The rest of the town, that is outside of the walled part was built across the river (in its current location) in 1240. Here’s the story: In 1233, Raymond Trencavel tried to recapture his own home/castle (which had earlier been attacked & taken by the crusaders - Trencavel was friends with some of the aforementioned Cathars, so he was one of the targets of the Crusade. And the Crusaders/Pope/king stole his castle). His siege to get his castle back was unsuccessful, and Louis IX (Saint Louis) punished him by imprisoning & killing him – and Louis IX burned the rest of the town down and did not allow people/families to re-build for 7 years. But 7 years later (1240) he allowed people to re-build – but across the river. No word on how people survived (or how many died) during those 7 homeless years. Why is this Louis guy a saint?!?

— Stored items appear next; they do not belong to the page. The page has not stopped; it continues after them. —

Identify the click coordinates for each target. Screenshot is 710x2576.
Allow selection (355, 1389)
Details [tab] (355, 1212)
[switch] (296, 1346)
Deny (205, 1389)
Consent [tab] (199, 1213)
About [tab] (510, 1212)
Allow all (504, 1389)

There's a basilica inside the walls:


There are these weird gargoyle carvings:

The inside is pretty standard, in terms of “grand medieval cathedrals.” It was built in the 11th Century, and remodeled in the 14th Century. The stained glass is ornate and impressive.


We meandered through the rest of the walled city, which is very pretty:

Leaving the castle…

The next day, we rented bikes and set off for a “French countryside” adventure, riding along the canal.

There were so many beautiful views – we think we biked about 40 km/25 miles – at a pretty relaxed, meandering pace.

Interesting bridges,


Some horses…

A dog that ran along with us for a while…

Curves in the canal…

And some locks, always with a house/office beside it.

Oh, to live in the French countryside… It wasn’t even spring and green yet when we were there, I can’t even imagine how pretty it is when all the leaves are green and in bloom.

Carcassonne is magical, with its medieval castle and surrounding countryside.